Your task | Could you write out each of the records below exactly?

Dataset excerpts |
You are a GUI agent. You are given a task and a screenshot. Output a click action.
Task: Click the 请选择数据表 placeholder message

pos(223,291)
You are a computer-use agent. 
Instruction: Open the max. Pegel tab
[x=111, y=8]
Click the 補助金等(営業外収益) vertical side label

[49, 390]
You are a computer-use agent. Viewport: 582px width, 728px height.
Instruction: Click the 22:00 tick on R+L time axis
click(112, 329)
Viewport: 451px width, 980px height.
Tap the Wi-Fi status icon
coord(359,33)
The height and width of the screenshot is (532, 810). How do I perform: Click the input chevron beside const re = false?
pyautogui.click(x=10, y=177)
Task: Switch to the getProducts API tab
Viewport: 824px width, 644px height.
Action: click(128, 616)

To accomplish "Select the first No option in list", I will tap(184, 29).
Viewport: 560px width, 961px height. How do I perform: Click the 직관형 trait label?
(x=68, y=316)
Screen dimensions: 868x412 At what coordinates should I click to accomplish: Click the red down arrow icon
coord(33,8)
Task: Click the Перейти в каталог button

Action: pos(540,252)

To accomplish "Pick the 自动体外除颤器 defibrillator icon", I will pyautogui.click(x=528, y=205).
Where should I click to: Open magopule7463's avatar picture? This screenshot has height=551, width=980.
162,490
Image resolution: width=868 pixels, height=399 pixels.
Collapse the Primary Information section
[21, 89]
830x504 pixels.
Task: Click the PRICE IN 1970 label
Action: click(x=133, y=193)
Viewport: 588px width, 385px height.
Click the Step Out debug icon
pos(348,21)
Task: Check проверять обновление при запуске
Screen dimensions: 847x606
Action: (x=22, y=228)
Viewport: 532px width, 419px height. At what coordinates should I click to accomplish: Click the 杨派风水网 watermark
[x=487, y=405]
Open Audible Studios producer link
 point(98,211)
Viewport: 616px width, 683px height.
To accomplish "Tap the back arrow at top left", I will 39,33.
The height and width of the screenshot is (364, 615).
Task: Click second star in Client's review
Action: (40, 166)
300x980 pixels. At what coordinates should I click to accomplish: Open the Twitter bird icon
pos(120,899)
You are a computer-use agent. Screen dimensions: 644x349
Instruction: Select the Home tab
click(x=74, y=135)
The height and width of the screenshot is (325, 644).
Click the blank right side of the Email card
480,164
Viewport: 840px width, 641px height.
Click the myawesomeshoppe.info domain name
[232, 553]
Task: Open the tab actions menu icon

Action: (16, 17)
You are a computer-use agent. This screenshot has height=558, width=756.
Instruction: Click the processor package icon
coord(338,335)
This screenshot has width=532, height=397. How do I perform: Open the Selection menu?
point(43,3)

Solved problem |
You are a GUI agent. You are given a task and a screenshot. Output a click action.
Task: Click the 请选择数据表 placeholder message

pos(223,291)
You are a computer-use agent. 
Instruction: Open the max. Pegel tab
[x=111, y=8]
Click the 補助金等(営業外収益) vertical side label

[49, 390]
You are a computer-use agent. Viewport: 582px width, 728px height.
Instruction: Click the 22:00 tick on R+L time axis
click(112, 329)
Viewport: 451px width, 980px height.
Tap the Wi-Fi status icon
coord(359,33)
The height and width of the screenshot is (532, 810). How do I perform: Click the input chevron beside const re = false?
pyautogui.click(x=10, y=177)
Task: Switch to the getProducts API tab
Viewport: 824px width, 644px height.
Action: click(128, 616)

To accomplish "Select the first No option in list", I will tap(184, 29).
Viewport: 560px width, 961px height. How do I perform: Click the 직관형 trait label?
(x=68, y=316)
Screen dimensions: 868x412 At what coordinates should I click to accomplish: Click the red down arrow icon
coord(33,8)
Task: Click the Перейти в каталог button

Action: pos(540,252)

To accomplish "Pick the 自动体外除颤器 defibrillator icon", I will pyautogui.click(x=528, y=205).
Where should I click to: Open magopule7463's avatar picture? This screenshot has height=551, width=980.
162,490
Image resolution: width=868 pixels, height=399 pixels.
Collapse the Primary Information section
[21, 89]
830x504 pixels.
Task: Click the PRICE IN 1970 label
Action: click(x=133, y=193)
Viewport: 588px width, 385px height.
Click the Step Out debug icon
pos(348,21)
Task: Check проверять обновление при запуске
Screen dimensions: 847x606
Action: (x=22, y=228)
Viewport: 532px width, 419px height. At what coordinates should I click to accomplish: Click the 杨派风水网 watermark
[x=487, y=405]
Open Audible Studios producer link
 point(98,211)
Viewport: 616px width, 683px height.
To accomplish "Tap the back arrow at top left", I will 39,33.
The height and width of the screenshot is (364, 615).
Task: Click second star in Client's review
Action: (40, 166)
300x980 pixels. At what coordinates should I click to accomplish: Open the Twitter bird icon
pos(120,899)
You are a computer-use agent. Screen dimensions: 644x349
Instruction: Select the Home tab
click(x=74, y=135)
The height and width of the screenshot is (325, 644).
Click the blank right side of the Email card
480,164
Viewport: 840px width, 641px height.
Click the myawesomeshoppe.info domain name
[232, 553]
Task: Open the tab actions menu icon

Action: (16, 17)
You are a computer-use agent. This screenshot has height=558, width=756.
Instruction: Click the processor package icon
coord(338,335)
This screenshot has width=532, height=397. How do I perform: Open the Selection menu?
point(43,3)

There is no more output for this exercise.